Transcribe the lines below verbatim, beginning with the line that contains "Image resolution: width=1456" and continuing through the end of the lines.
════════
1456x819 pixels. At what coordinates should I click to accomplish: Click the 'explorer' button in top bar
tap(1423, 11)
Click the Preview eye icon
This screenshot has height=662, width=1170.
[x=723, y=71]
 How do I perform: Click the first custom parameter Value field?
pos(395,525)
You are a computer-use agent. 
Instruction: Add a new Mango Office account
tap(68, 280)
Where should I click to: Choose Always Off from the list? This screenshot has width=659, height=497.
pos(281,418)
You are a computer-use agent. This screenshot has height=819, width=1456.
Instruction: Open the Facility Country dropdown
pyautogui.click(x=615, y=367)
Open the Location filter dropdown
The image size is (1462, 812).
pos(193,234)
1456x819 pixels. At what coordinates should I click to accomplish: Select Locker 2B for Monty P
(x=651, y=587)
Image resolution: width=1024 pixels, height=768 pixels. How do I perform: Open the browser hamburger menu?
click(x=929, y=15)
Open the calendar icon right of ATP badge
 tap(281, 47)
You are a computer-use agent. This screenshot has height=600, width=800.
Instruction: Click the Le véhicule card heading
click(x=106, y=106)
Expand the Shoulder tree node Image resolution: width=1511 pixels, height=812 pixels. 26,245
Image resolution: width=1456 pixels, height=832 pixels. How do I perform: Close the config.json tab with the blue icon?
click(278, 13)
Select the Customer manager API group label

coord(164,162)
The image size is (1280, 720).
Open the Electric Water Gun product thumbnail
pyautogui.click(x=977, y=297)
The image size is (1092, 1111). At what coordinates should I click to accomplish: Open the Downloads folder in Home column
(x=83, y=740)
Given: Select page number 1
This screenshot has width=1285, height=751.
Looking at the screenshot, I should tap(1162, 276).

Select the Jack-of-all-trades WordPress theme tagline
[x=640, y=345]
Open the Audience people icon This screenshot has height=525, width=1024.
════════
## Answer to this task
Image resolution: width=1456 pixels, height=832 pixels. How do I perform: Close the config.json tab with the blue icon?
click(278, 13)
Select the Customer manager API group label

coord(164,162)
The image size is (1280, 720).
Open the Electric Water Gun product thumbnail
pyautogui.click(x=977, y=297)
The image size is (1092, 1111). At what coordinates should I click to accomplish: Open the Downloads folder in Home column
(x=83, y=740)
Given: Select page number 1
This screenshot has width=1285, height=751.
Looking at the screenshot, I should tap(1162, 276).

Select the Jack-of-all-trades WordPress theme tagline
[x=640, y=345]
Open the Audience people icon This screenshot has height=525, width=1024.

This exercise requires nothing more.